Nanomolar concentrations of lead selectively block neuronal nicotinic acetylcholine responses in mouse neuroblastoma cells

Abstract

The effects of inorganic lead (Pb 2+) on the ion currents mediated by (1) neuronal nicotinic acetylcholine (ACh) receptors, (2) serotonin 5-HT 3 receptors, as well as (3) voltage-dependent Ca 2+ and Na + channels have been investigated in voltage clamped mouse neuroblastoma cells. The nicotinic ACh receptor-ion channel complex appeared more sensitive to Pb 2+ than the other ion channels investigated. Low concentrations of Pb 2+ (1 n m – 3 μ m) reduced the peak amplitude of the ACh-induced inward current to 74%–10% of the control value in a concentration-dependent manner.

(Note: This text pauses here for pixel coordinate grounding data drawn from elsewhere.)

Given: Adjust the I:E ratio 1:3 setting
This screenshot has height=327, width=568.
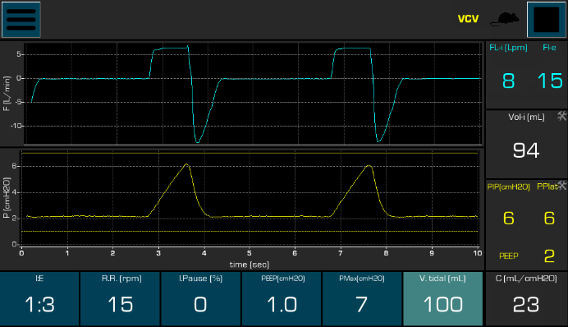Looking at the screenshot, I should (x=39, y=299).
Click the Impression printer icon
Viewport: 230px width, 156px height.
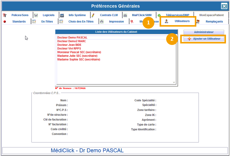tap(102, 22)
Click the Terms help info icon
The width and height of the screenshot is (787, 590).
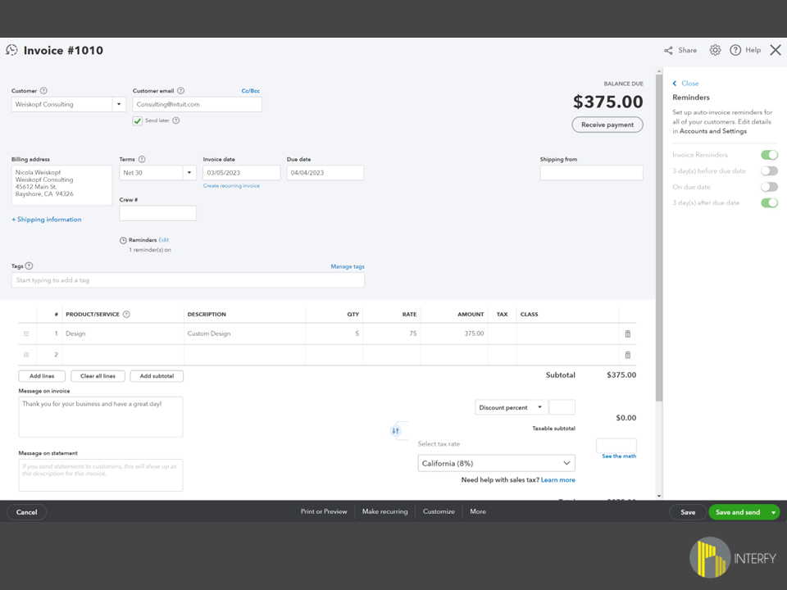pos(142,160)
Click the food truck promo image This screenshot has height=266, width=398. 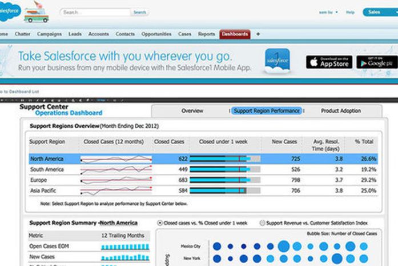[35, 13]
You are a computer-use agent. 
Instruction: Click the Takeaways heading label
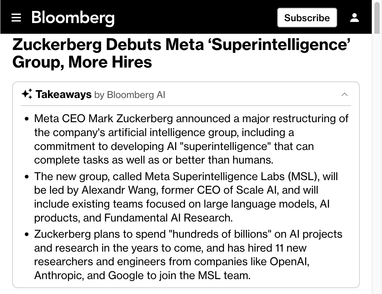click(64, 94)
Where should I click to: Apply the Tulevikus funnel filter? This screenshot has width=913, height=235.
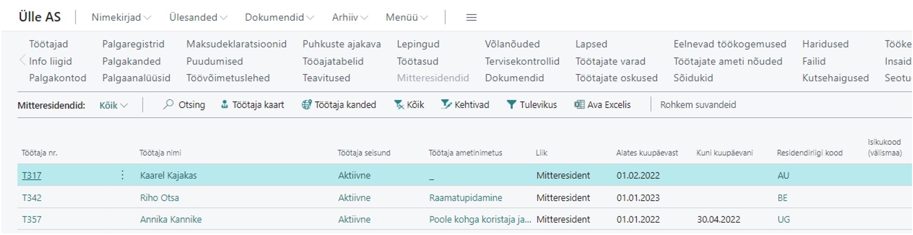(512, 105)
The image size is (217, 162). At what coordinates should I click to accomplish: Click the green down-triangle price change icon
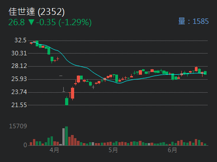coord(31,22)
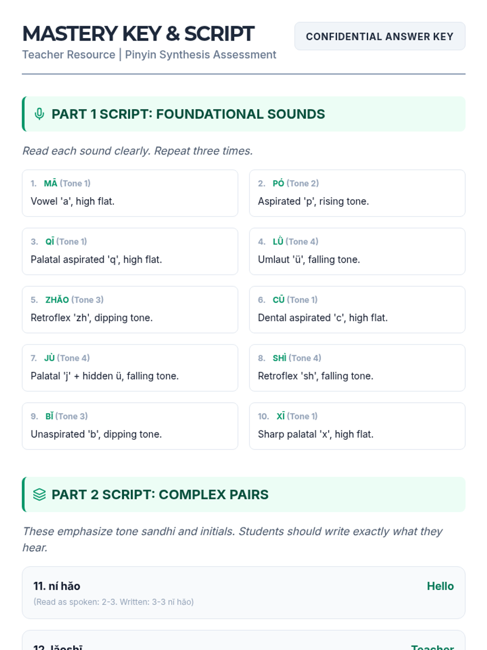Select the PÓ (Tone 2) sound card
The width and height of the screenshot is (487, 650).
(357, 193)
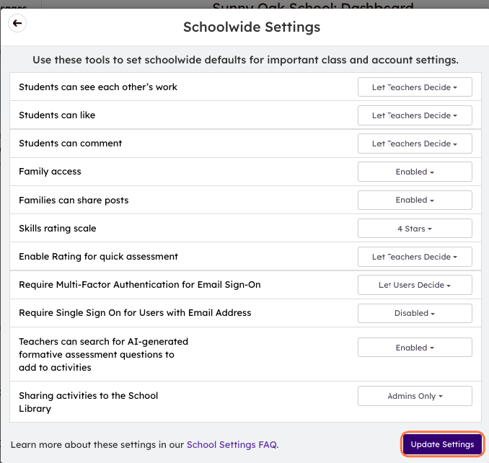
Task: Click the Update Settings button
Action: click(442, 444)
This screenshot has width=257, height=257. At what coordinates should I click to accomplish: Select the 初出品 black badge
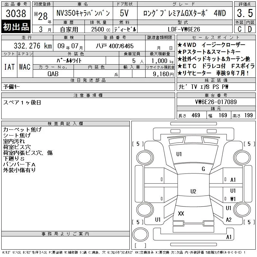pos(16,26)
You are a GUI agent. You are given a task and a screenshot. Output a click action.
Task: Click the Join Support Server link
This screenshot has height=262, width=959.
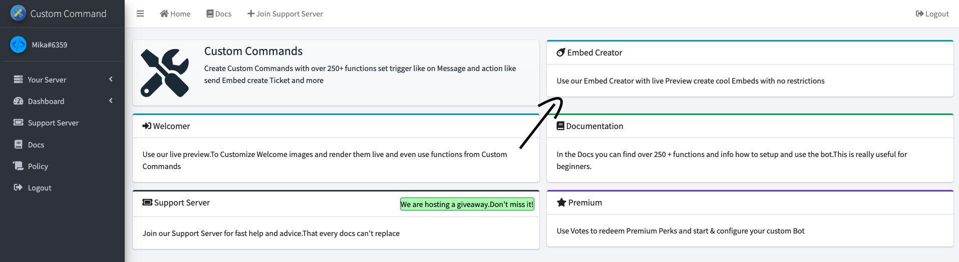tap(285, 14)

However, between 10 μ m and 100 μ m Pb 2+ the blocking effect was reversed, while the decay of the ACh-induced inward current was delayed. These effects of Pb 2+ on the nicotinic receptor-mediated inward current can be described by the sum of two sigmoidal concentration-effect curves with an IC50 value of 19 n m and an EC50 of 21 μ m and with slope factors of −0.5 and 0.8, respectively. The current mediated by 5-HT 3 receptors was less potently blocked by Pb 2+ (IC50 = 49 μ m; slope factor = −0.3). In addition, Pb 2+ blocked the ion current through voltage-dependent Ca 2+ channels. The IC50 value of the concentration-effect curve of block of transient type Ca 2+ channels by Pb 2+ is 4.8 μ m and the slope factor is −0.9. Voltage-dependent Na + channels were not affected by Pb 2+ up to 100 μ m. At concentrations > 1 μ m, Pb 2+ also induced a noninactivating inward current. The present results show that modification of neuronal nicotinic receptor function may contribute to neurotoxic effects of Pb 2+ poisoning.